In Part 2 we introduced an API that we can send user creation data to, and talked about running queries on the raw data that is created by that API. There are some problems with that as an approach, which are going to be tackled in this article. Specifically we’ll look at sending events rather than relying on the transactional system’s database, look at some of the problems we can run into by doing that and look at potential solutions. As ever, the code can be found here.

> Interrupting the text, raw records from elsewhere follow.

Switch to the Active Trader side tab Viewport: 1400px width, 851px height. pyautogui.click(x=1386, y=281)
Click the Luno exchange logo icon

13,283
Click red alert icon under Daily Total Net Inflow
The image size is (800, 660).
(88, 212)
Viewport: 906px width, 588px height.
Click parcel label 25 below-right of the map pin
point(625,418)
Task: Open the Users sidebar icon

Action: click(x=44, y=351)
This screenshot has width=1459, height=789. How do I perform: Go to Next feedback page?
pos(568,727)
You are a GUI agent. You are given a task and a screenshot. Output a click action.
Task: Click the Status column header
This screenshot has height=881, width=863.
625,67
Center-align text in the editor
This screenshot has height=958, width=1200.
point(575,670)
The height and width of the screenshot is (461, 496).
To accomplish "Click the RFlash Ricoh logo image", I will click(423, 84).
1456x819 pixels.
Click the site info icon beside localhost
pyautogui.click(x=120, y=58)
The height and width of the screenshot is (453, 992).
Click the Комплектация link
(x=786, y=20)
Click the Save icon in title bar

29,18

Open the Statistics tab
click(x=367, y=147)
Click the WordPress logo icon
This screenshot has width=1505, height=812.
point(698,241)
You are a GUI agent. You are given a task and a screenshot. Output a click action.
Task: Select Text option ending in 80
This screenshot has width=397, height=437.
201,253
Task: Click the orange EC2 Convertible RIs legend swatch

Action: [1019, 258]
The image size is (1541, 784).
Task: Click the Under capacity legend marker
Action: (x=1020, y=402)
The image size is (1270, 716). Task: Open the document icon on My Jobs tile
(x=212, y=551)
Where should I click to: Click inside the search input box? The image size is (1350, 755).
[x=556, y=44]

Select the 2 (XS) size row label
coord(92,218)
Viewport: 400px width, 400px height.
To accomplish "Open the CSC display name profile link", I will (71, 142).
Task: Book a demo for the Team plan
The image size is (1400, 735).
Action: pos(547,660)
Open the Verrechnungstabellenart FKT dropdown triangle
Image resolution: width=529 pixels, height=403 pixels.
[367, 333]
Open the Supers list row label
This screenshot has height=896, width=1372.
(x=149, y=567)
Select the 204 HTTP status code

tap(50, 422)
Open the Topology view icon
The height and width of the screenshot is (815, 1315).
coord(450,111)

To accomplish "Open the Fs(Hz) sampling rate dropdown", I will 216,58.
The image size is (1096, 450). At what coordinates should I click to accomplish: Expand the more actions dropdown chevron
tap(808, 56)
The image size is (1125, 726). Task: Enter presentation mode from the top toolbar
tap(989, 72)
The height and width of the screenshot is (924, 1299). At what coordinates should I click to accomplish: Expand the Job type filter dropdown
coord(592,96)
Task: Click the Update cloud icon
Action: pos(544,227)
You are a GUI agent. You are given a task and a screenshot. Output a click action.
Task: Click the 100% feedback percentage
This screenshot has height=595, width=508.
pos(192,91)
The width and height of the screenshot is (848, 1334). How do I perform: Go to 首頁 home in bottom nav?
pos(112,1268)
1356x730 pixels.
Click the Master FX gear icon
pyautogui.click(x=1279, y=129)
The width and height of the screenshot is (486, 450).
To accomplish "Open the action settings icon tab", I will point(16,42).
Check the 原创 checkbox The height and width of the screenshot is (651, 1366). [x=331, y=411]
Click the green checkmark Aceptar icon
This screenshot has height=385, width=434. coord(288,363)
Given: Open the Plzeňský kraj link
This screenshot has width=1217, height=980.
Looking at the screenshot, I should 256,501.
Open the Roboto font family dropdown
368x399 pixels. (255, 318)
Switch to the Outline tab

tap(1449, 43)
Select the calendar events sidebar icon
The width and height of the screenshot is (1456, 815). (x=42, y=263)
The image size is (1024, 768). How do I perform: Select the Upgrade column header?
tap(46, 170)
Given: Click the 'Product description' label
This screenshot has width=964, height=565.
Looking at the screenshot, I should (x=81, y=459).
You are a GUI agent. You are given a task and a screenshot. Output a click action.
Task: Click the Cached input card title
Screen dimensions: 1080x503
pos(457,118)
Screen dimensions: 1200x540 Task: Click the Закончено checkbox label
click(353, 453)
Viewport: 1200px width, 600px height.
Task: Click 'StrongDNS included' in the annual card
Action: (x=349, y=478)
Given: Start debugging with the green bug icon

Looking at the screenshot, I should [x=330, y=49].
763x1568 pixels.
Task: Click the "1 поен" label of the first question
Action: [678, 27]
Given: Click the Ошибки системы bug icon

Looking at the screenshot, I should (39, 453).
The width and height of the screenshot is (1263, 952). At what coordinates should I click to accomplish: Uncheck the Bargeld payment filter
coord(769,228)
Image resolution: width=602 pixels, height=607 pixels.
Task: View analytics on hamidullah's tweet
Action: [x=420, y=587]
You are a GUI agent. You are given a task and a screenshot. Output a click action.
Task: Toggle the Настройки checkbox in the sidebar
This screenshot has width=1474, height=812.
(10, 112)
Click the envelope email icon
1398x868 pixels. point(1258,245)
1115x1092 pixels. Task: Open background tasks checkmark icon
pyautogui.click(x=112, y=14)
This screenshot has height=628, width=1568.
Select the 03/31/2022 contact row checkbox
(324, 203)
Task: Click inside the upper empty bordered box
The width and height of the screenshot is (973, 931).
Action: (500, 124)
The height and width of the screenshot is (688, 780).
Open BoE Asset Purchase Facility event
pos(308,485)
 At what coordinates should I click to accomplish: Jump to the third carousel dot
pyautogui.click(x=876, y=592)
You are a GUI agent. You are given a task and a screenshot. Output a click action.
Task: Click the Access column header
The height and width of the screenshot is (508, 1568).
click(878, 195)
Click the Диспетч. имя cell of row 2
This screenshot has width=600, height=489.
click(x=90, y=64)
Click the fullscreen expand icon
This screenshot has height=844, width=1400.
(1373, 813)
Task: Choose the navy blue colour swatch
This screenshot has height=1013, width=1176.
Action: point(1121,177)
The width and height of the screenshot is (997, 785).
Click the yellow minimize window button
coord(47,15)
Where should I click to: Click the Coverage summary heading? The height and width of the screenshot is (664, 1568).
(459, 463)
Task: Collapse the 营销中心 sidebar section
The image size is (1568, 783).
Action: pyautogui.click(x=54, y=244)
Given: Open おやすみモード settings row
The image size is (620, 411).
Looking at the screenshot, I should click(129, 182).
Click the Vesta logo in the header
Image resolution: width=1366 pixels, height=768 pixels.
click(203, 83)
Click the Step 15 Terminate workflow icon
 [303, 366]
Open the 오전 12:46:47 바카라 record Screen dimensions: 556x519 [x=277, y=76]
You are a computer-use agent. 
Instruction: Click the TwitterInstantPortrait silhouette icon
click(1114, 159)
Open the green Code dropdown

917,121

Previously it was discussed that we could copy our API’s database into a read only system for BI like queries, which is what some organisations have done. Here we’re going to skip any practical aspect of that, because it’s not enormously interesting and is something people are moving away from anyway. Instead we’re going to look at how to introduce events to our API, in the previous article we ended up with a class describing the data required to insert a user:

class User(Base):
__tablename__ = "users"
id = Column(Integer, primary_key=True)
username = Column(String(100), unique=True)
country_code = Column(String(2))
created_at = Column(DateTime)
def __init__(self, username: str, country_code: str, created_at: datetime):
self.username = username
self.country_code = country_code
self.created_at = created_at

Which is lovely and clean, allowing us to create some nice examples. However, the real world is a bit more of a mess, so artificial cleanliness that we have as an example might not be seen. In the real world we might add columns that currently have no analytical value or split the user insert into multiple tables, among other things. In the world of read only replicas for BI, this would mean that the data isn’t prepared well for analytics. If we want control over these kinds of things it makes sense to work with the API owner to craft events of defined analytical value.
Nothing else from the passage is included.